From the simulated camera image (above) you can see a close-up of the corresponding lidar points (below) that outline the other vehicles in front of our truck. This illustrates how our detailed and accurate virtual worlds create realistic outputs across all of the Aurora Driver’s sensor modalities.
#3. The power of early investments: Launching our next-generation trucks
We developed our Next-Generation self-driving trucks in 12 weeks flat, despite constraints from the pandemic, due to early investments we made in software, hardware, and development tools. Powered by the Aurora Driver, these trucks are designed to operate safely on highways and in industrial and urban spaces, and are now testing in autonomy in Texas. Though the Aurora Driver will move both people and goods, the demand for the delivery of goods has accelerated due to the pandemic, confirming that our first product will have the biggest and fastest impact.
#4. Unveiling FirstLight Lidar
Though we announced our first commercial product will be in trucking this year, we’ve been quietly working on trucks since our inception—we just needed a long-range sensing solution. We found that in 2019 when we discovered Blackmore and their game-changing FMCW Lidar technology. Within one year of joining forces, we deeply integrated our engineering teams and specified, designed, prototyped, and fabricated an industry-leading sensor suite that can detect objects 400 meters away. When paired with cameras and radar, FirstLight Lidar is unmatched in the self-driving world, and essential to the safe, rapid deployment of our next-generation trucks.
#5. Advancing our path to market with the Aurora ecosystem
Being a uniquely independent company in this space means we take advantage of working with a breadth of partners, ranging from manufacturers to networks that move people or goods, who are both critical as we move closer to deploying and commercializing this technology.
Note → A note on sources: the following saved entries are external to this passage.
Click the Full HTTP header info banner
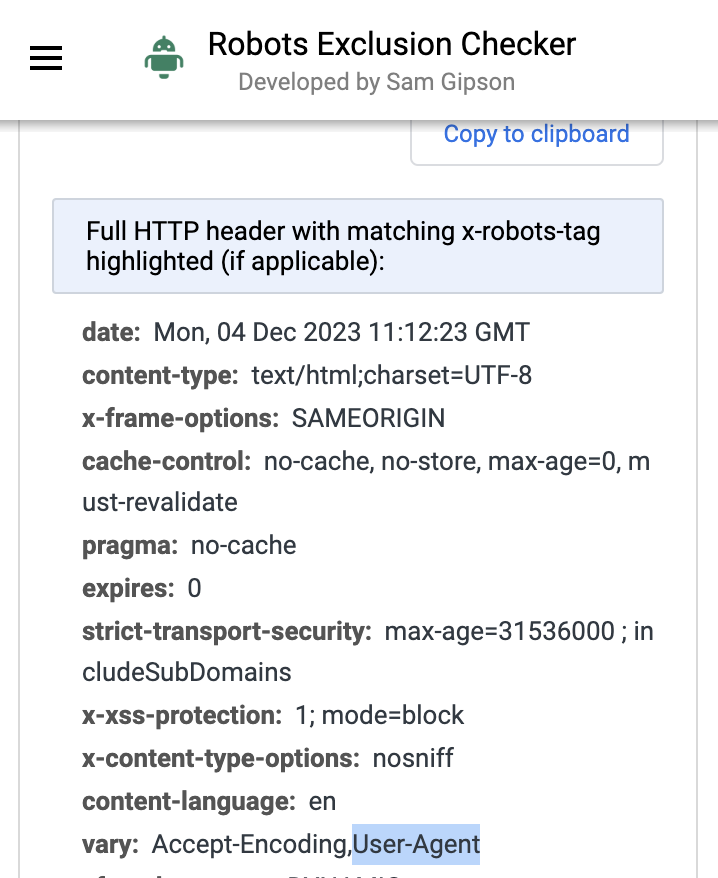 click(x=358, y=246)
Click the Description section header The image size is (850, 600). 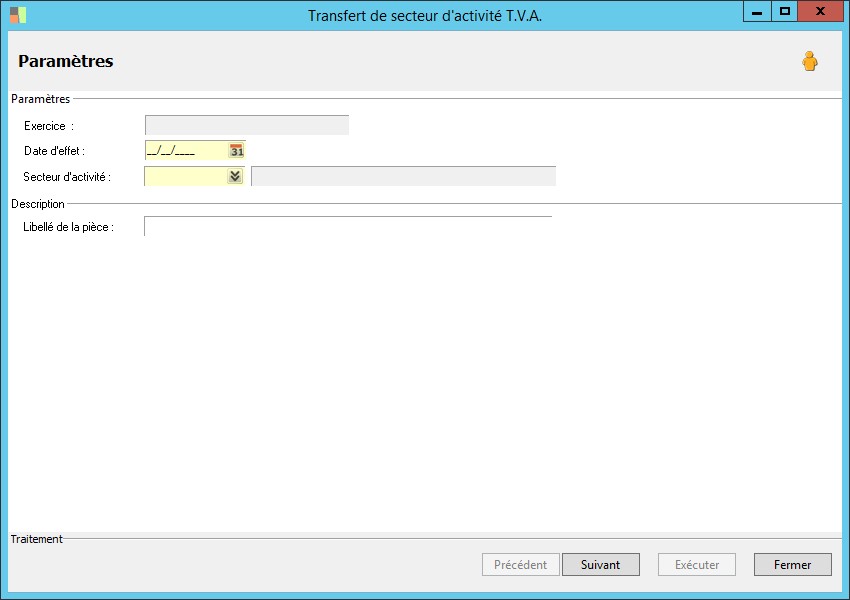click(x=38, y=204)
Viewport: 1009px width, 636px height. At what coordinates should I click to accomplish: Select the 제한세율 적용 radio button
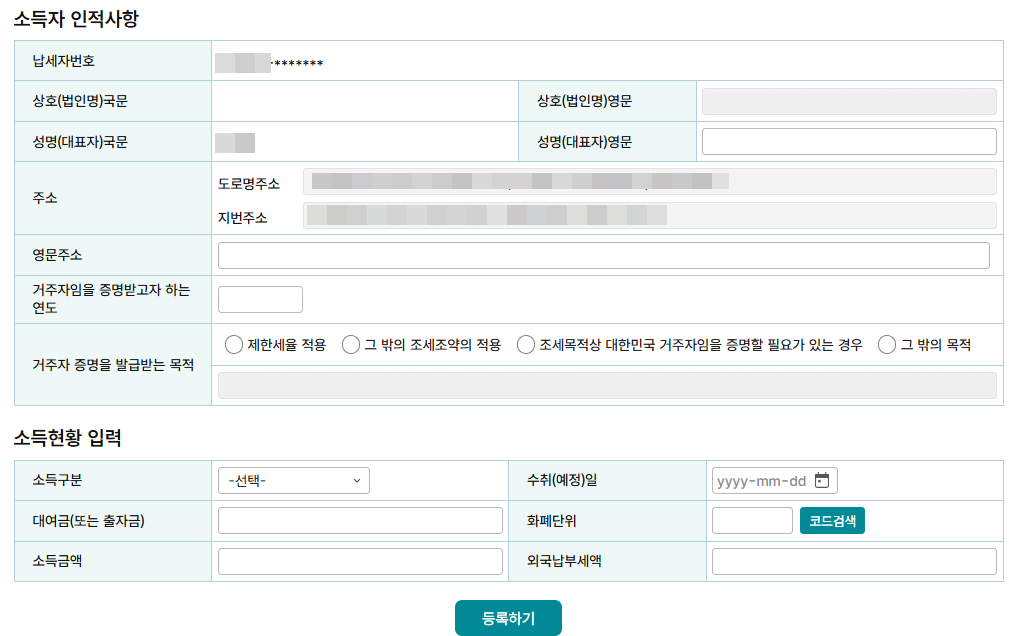click(232, 344)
FCA’s expertise has been instrumental as we transition our on-road passenger fleet to our current Pacifica fleet. As we think about the broad deployment of the Aurora Driver, we also launched the Aurora Test Site Network, which gives us the flexibility to safely test our technology on a multitude of geographies near our expanding areas of development.
#6. Howdy, Texas
To accommodate our trucking ambitions, we opened a new location in the Texas Triangle to develop and test our Pacificas and next-generation trucks on key logistic routes. In addition to eating a lot of Texas BBQ, we welcomed Texas Motor Speedway to our Test Site Network, trained our growing team of Trucks Operations Specialists (like Luis), started to test our trucks in autonomy on Texas roads and pull partner loads, all in a matter of months.
#7. Investing in our Safety team and approach
We significantly grew our Safety team, hired brilliant experts, like Sagar Behere, and focused on developing our Safety Case and a Safety Management System. As we expand our testing to other locations and operational domains, ensuring every part of our approach—from technical development to how empowered our employees are to raise safety issues—is paramount.
#8. Launching Aurora Academy
We envisioned Aurora Academy as a unique way to use our own experts to uplevel the skills of Aurorans to build an elite class of engineers and roboticists—and it’s been fun to watch it happen and grow. Based on the teaching concept “deliberate practice,” we’ve had eight different courses ranging from Lie Algebras, PyTorch to Public Speaking, with over 170 Aurorans participating. After one engineer said Aurora Academy is how she wished she learned in school, I knew we had landed on something special.
#9. We’re gonna need a bigger boat: Welcome ATG and Dara to our board
In what Techcrunch is calling the biggest AV story of the year, we are acquiring Uber Advanced Technologies Group. We did this for several reasons, but the one I keep coming back to is that it sets us up to win big. ATG’s impressive team and work, thanks to their resilience and grit, coupled with unlocking Uber’s massive ride-hailing network and having Dara’s expertise on our board of directors equates to having the technology, resources, and path to market to make 2021 even more productive. I am beyond excited about what we’ll be able to achieve as a powerhouse team.